WHAT IS ASKED:
1. In the passage about the Copper Green program, what book were the sexual humiliation techniques based on?
2. Locate every line in the records that contains the word "editor" and copy each one out. Match case exactly.

TEXT PASSAGE:
Copper Green is reported by American investigative journalist Seymour Hersh to be one of several code names for a U.S. black ops program, according to an article in the May 24, 2004, issue of The New Yorker.[1] According to Hersh, the task force was formed with the direct approval of Secretary of Defense Donald Rumsfeld during the U.S. invasion of Afghanistan,[2] and run by Deputy Undersecretary Stephen Cambone. Hersh claims the special access program members were told "Grab whom you must. Do what you want." The program allegedly designed physical coercion and sexual humiliation techniques for use against Muslim Arab men specifically, to retrieve information from suspects, and to blackmail them into becoming informants.[1]

According to the article, the sexual humiliation techniques were based on the book, The Arab Mind, written by cultural anthropologist Raphael Patai in 1973. The book claimed to be a "study of Arab culture and psychology". According to Hersh's anonymous intelligence source, the Patai book was "the bible of the neocons on Arab behavior", which gave life to two themes: "One, that Arabs only understand force and, two, that the biggest weakness of Arabs is shame and humiliation".

Hersh claims to have spoken to a senior CIA official who said the program was designed by Rumsfeld to wrest control of information from the CIA, and place it in the hands of the Pentagon. According to Hersh's sources, the program was so successful in Afghanistan, that Cambone decided to introduce the SAP program to operations during 2003 invasion of Iraq, eventually leading to the use of common soldiers instead of using special ops forces exclusively. In Hersh's view, the program was used on detainees at the Abu Ghraib prison, leading directly to the prisoner abuse by US soldiers there.

DATA LISTING:
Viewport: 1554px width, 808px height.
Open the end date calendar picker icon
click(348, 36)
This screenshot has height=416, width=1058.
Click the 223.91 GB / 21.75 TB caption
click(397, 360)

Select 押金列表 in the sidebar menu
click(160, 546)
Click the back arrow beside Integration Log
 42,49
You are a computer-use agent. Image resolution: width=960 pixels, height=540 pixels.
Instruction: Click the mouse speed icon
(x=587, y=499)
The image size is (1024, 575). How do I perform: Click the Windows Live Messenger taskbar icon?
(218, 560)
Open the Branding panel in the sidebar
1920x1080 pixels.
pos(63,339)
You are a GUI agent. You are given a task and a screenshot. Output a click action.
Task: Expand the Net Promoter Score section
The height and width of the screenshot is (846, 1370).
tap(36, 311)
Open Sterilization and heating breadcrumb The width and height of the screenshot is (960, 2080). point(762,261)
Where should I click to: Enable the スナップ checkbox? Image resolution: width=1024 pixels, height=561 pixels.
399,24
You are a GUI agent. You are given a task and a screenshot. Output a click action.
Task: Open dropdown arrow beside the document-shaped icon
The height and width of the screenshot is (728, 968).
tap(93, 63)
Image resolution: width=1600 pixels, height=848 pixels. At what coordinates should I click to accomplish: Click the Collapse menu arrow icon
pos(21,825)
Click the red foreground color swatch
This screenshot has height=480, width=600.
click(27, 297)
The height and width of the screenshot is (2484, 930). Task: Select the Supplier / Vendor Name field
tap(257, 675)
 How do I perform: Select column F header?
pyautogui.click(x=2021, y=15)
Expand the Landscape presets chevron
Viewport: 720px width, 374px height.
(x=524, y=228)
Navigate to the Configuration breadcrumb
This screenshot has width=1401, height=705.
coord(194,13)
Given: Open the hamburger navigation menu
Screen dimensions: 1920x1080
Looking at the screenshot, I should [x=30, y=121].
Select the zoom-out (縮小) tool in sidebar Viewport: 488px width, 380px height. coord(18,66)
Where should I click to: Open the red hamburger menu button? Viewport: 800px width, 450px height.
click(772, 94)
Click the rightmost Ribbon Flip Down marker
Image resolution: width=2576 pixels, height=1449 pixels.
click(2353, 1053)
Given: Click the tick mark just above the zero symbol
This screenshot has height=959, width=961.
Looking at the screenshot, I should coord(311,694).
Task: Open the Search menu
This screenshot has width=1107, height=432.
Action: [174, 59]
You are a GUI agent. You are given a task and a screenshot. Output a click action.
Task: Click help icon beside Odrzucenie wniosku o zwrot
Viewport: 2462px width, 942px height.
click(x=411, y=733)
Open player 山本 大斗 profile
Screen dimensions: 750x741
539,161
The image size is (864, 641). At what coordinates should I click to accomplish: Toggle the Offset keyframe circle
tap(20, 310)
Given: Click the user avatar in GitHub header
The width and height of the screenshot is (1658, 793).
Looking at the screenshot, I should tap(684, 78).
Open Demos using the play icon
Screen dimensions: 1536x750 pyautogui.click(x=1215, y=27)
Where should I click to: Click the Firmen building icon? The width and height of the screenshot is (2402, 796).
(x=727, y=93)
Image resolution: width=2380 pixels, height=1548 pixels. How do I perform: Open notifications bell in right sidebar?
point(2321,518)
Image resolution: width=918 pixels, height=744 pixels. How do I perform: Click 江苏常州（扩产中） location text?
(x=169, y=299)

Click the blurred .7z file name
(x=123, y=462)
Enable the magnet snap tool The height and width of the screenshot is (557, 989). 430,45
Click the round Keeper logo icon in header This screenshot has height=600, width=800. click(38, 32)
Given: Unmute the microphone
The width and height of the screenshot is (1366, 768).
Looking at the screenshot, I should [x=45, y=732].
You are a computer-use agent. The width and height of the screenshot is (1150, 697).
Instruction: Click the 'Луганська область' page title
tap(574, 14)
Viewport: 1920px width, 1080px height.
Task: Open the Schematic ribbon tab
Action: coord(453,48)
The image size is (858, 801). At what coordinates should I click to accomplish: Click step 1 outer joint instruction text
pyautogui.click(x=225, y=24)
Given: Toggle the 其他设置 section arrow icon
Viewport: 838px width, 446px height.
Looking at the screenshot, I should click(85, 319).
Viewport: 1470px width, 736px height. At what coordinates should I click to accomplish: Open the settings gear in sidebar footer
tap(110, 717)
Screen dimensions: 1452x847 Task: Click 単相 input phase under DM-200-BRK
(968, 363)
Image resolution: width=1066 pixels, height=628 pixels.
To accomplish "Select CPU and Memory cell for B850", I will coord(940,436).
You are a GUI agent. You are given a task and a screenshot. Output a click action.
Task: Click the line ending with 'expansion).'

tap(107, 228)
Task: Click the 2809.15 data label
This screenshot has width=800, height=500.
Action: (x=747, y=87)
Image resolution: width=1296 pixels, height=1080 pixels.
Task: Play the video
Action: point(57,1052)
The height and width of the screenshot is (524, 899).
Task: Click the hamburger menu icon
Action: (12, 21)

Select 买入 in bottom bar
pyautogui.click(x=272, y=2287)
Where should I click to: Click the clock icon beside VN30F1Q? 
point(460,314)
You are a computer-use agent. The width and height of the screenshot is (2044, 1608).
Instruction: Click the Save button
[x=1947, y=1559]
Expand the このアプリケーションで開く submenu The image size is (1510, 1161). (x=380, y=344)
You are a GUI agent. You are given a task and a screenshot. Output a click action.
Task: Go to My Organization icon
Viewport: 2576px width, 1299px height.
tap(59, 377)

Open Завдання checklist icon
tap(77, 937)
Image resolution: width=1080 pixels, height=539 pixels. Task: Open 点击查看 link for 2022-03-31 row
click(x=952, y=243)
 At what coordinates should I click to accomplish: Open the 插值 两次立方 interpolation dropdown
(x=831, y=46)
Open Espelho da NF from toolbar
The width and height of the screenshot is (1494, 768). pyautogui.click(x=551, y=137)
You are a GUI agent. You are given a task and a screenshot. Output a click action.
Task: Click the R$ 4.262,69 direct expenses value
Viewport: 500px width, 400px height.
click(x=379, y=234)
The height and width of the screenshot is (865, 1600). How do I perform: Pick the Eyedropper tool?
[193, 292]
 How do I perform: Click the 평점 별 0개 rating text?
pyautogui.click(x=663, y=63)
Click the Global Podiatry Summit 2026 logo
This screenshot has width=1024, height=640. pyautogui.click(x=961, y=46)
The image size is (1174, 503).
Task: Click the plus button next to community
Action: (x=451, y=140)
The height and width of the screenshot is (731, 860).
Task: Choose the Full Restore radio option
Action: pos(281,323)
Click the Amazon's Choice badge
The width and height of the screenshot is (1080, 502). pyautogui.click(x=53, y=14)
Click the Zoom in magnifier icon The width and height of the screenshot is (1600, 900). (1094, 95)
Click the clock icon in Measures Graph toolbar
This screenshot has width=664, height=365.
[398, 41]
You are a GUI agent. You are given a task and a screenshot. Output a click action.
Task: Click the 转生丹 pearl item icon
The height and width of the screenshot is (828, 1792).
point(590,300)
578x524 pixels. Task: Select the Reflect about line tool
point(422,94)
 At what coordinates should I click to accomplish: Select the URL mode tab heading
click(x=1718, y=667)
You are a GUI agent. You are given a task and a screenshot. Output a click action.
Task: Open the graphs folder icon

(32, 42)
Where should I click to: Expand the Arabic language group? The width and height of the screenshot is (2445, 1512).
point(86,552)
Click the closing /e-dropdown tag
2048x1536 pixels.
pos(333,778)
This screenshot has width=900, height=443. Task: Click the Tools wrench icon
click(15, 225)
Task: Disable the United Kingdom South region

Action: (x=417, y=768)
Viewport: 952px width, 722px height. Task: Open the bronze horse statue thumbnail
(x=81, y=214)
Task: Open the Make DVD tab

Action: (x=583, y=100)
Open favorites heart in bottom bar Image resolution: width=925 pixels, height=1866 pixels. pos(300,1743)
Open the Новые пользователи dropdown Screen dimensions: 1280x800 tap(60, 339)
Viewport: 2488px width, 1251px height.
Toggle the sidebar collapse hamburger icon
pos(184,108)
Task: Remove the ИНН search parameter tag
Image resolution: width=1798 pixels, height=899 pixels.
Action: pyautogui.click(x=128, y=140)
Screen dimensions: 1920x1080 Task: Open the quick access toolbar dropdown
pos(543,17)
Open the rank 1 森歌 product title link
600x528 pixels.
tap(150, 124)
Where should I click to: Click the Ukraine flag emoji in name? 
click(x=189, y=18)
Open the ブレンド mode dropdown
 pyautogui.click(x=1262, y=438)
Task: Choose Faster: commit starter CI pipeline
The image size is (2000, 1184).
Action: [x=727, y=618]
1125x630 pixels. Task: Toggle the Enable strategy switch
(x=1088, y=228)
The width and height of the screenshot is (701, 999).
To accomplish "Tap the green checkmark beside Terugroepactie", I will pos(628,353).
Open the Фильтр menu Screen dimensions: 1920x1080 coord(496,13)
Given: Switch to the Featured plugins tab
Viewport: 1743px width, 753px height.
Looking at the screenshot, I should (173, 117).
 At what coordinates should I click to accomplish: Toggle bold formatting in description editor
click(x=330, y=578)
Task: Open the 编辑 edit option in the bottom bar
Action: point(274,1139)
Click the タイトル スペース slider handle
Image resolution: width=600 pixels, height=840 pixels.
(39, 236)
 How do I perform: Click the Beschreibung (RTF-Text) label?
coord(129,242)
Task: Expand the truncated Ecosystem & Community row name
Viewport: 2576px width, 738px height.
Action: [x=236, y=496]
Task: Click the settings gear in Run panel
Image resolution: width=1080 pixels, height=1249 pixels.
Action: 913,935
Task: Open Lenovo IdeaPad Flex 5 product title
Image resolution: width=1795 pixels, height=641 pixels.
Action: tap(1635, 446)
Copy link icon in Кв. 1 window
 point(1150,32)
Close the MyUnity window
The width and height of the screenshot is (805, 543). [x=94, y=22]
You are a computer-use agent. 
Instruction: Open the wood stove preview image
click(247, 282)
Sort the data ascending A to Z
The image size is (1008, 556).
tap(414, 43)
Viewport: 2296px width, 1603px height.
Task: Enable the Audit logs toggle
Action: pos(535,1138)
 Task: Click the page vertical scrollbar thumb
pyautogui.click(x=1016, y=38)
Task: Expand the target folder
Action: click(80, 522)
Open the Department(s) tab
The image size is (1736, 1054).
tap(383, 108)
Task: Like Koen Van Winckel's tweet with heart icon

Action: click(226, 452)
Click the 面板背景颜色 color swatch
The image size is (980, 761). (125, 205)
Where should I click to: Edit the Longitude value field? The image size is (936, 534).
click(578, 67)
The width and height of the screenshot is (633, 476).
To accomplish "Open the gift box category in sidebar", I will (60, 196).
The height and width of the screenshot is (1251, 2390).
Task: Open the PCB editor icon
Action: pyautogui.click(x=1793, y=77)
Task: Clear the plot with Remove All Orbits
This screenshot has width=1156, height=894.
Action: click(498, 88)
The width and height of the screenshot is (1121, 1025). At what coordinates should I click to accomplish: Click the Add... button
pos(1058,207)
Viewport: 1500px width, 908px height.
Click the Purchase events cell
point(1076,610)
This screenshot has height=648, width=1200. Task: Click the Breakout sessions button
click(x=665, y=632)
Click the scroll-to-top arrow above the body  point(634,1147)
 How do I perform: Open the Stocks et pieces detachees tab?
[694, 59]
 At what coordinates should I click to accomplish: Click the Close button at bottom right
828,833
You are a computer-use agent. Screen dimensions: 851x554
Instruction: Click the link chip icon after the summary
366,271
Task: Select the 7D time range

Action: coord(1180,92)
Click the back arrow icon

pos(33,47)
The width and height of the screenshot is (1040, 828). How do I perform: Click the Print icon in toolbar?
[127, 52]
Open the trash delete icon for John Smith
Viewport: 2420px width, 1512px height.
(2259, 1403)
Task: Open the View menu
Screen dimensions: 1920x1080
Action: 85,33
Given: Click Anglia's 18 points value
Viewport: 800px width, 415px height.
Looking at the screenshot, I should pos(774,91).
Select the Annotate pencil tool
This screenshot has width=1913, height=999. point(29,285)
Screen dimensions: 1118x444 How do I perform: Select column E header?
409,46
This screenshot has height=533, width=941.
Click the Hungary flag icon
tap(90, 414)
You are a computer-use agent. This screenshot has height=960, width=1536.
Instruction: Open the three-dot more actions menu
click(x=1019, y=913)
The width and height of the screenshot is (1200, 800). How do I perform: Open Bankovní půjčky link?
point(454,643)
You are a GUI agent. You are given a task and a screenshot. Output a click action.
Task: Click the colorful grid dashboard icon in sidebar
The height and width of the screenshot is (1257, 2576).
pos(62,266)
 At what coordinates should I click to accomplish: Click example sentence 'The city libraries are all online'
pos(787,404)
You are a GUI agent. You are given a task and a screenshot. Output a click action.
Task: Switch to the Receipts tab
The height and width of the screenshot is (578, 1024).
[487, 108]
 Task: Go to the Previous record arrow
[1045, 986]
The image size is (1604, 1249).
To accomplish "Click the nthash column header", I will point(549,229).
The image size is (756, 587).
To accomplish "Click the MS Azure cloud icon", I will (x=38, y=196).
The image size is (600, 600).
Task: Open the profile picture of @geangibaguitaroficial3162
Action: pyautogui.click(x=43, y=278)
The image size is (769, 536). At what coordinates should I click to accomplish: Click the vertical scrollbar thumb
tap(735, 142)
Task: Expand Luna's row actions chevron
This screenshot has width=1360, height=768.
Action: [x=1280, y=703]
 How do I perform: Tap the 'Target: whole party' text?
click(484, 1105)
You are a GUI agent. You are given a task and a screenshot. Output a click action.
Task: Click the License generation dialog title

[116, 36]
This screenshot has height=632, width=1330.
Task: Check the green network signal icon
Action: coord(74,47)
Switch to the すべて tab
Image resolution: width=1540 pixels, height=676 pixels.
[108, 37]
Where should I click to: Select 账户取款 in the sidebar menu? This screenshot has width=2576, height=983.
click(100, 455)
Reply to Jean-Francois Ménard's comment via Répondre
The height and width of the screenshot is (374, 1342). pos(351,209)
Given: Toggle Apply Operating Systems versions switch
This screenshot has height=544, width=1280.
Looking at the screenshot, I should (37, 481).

SOLUTION LIST:
1. The Arab Mind, written by cultural anthropologist Raphael Patai in 1973.

2.
 At what coordinates should I click to accomplish: Toggle bold formatting in description editor
Task: Open the PCB editor icon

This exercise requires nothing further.